• TASK BRIEF: What you return must match the listing below line for line, minus its pictures.

>>>

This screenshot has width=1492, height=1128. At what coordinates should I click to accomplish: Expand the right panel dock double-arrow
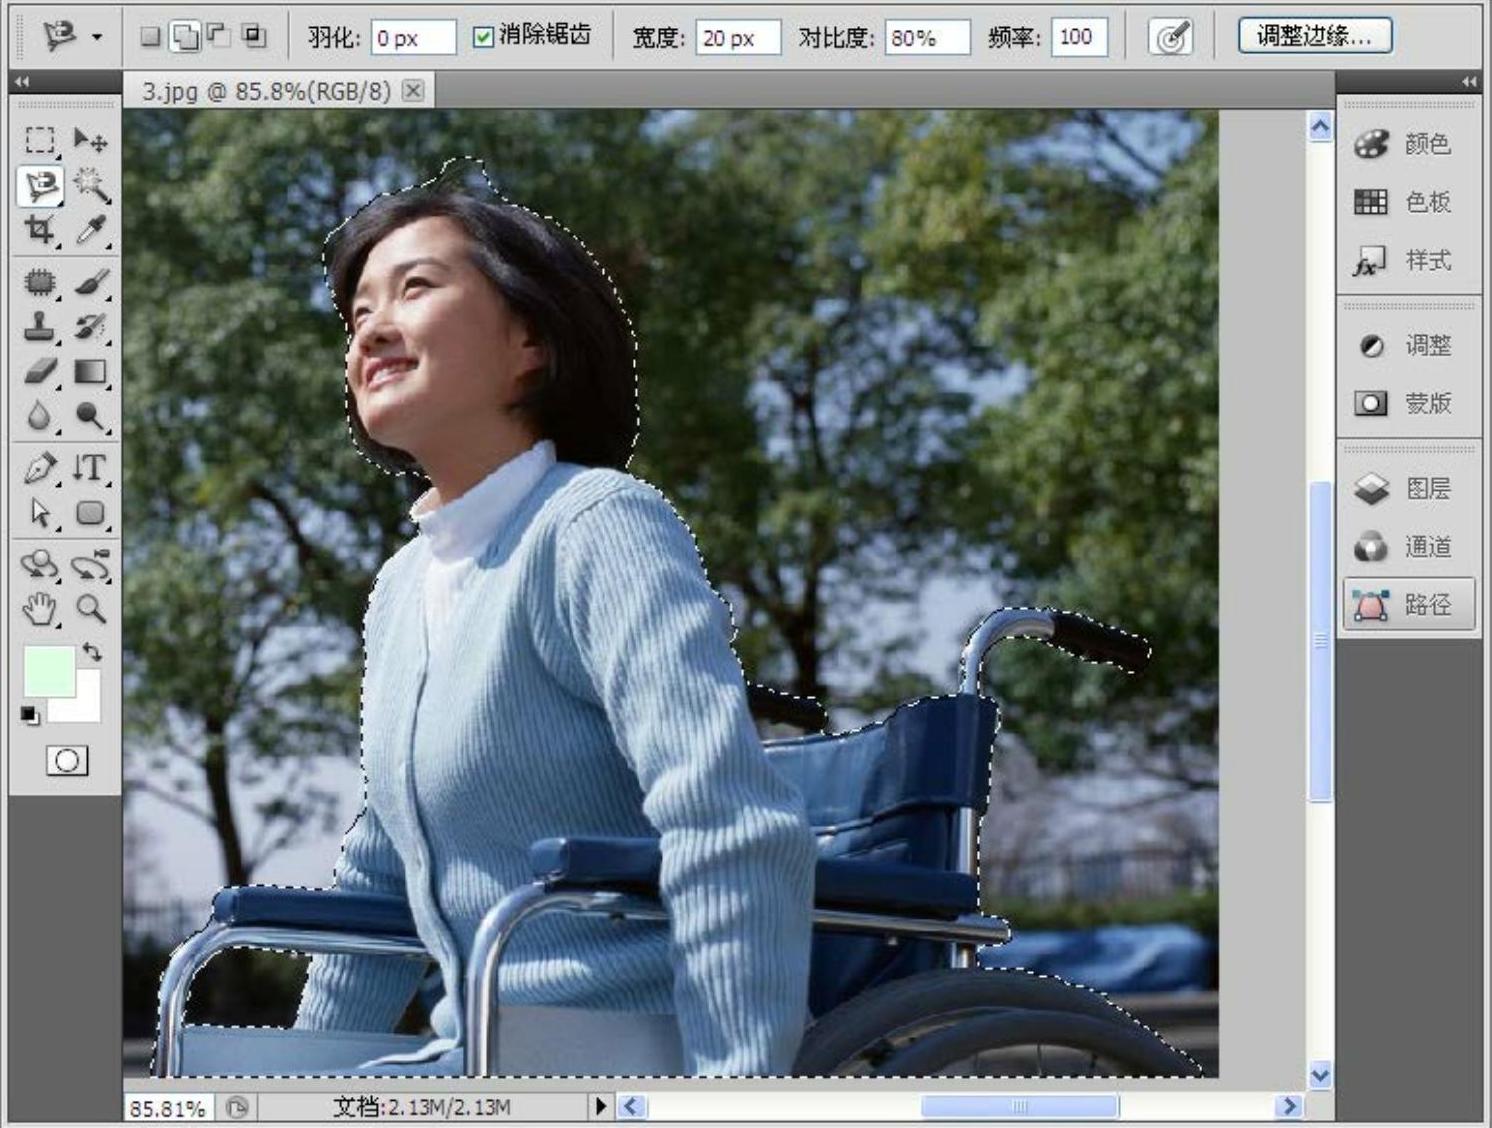1468,82
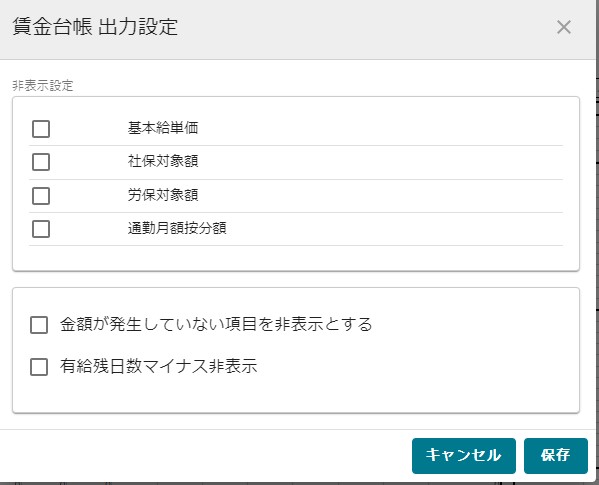Click the 通勤月額按分額 label text
This screenshot has width=599, height=485.
(177, 228)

<<<

• YOUR RESPONSE:
This screenshot has width=1492, height=1128. At what coordinates should I click to accomplish: Expand the right panel dock double-arrow
1468,82
Click the 通勤月額按分額 label text
This screenshot has width=599, height=485.
(177, 228)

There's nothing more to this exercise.